Write out the material below again, swapping "Configuration menu" for "Settings menu" and leaving every other line unchanged.

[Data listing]
■ ■ ■ ■ ■ ■ ■
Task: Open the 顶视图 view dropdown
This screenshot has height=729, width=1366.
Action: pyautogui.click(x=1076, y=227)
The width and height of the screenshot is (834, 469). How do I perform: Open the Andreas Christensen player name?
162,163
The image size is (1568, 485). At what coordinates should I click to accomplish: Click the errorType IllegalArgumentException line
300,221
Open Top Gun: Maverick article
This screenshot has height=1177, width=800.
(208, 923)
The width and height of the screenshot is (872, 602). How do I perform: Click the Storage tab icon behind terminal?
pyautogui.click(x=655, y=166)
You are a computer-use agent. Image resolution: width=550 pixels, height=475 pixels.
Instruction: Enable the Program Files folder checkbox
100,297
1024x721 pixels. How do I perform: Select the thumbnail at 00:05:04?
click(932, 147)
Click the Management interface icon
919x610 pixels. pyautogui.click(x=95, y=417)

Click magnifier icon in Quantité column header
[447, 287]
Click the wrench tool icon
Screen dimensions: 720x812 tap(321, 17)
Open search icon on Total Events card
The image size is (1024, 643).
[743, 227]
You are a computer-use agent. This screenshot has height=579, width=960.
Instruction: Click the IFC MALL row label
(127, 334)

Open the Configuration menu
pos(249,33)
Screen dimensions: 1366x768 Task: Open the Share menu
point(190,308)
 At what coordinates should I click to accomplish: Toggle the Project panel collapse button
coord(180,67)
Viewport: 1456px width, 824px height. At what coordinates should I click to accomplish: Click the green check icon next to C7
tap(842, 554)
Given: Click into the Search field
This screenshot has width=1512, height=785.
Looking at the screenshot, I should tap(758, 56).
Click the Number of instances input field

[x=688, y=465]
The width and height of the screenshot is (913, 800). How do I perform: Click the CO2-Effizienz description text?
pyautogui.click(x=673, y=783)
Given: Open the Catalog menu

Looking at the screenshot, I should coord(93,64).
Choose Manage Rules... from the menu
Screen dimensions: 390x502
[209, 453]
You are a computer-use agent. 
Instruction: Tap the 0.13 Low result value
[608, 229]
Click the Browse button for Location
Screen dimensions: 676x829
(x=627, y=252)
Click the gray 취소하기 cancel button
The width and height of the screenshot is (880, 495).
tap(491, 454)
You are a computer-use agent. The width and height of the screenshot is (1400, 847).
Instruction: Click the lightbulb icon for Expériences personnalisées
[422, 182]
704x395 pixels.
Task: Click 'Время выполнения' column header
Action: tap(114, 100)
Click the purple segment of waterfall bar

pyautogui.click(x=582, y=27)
■ ■ ■ ■ ■ ■ ■
Solution to this task:
Task: Open the 顶视图 view dropdown
This screenshot has height=729, width=1366.
Action: pyautogui.click(x=1076, y=227)
The width and height of the screenshot is (834, 469). How do I perform: Open the Andreas Christensen player name?
162,163
The image size is (1568, 485). At what coordinates should I click to accomplish: Click the errorType IllegalArgumentException line
300,221
Open Top Gun: Maverick article
This screenshot has height=1177, width=800.
(208, 923)
The width and height of the screenshot is (872, 602). How do I perform: Click the Storage tab icon behind terminal?
pyautogui.click(x=655, y=166)
You are a computer-use agent. Image resolution: width=550 pixels, height=475 pixels.
Instruction: Enable the Program Files folder checkbox
100,297
1024x721 pixels. How do I perform: Select the thumbnail at 00:05:04?
click(932, 147)
Click the Management interface icon
919x610 pixels. pyautogui.click(x=95, y=417)

Click magnifier icon in Quantité column header
[447, 287]
Click the wrench tool icon
Screen dimensions: 720x812 tap(321, 17)
Open search icon on Total Events card
The image size is (1024, 643).
[743, 227]
You are a computer-use agent. This screenshot has height=579, width=960.
Instruction: Click the IFC MALL row label
(127, 334)

Open the Settings menu
pos(249,33)
Screen dimensions: 1366x768 Task: Open the Share menu
point(190,308)
 At what coordinates should I click to accomplish: Toggle the Project panel collapse button
coord(180,67)
Viewport: 1456px width, 824px height. At what coordinates should I click to accomplish: Click the green check icon next to C7
tap(842, 554)
Given: Click into the Search field
This screenshot has width=1512, height=785.
Looking at the screenshot, I should tap(758, 56).
Click the Number of instances input field

[x=688, y=465]
The width and height of the screenshot is (913, 800). How do I perform: Click the CO2-Effizienz description text?
pyautogui.click(x=673, y=783)
Given: Open the Catalog menu

Looking at the screenshot, I should coord(93,64).
Choose Manage Rules... from the menu
Screen dimensions: 390x502
[209, 453]
You are a computer-use agent. 
Instruction: Tap the 0.13 Low result value
[608, 229]
Click the Browse button for Location
Screen dimensions: 676x829
(x=627, y=252)
Click the gray 취소하기 cancel button
The width and height of the screenshot is (880, 495).
tap(491, 454)
You are a computer-use agent. The width and height of the screenshot is (1400, 847).
Instruction: Click the lightbulb icon for Expériences personnalisées
[422, 182]
704x395 pixels.
Task: Click 'Время выполнения' column header
Action: tap(114, 100)
Click the purple segment of waterfall bar

pyautogui.click(x=582, y=27)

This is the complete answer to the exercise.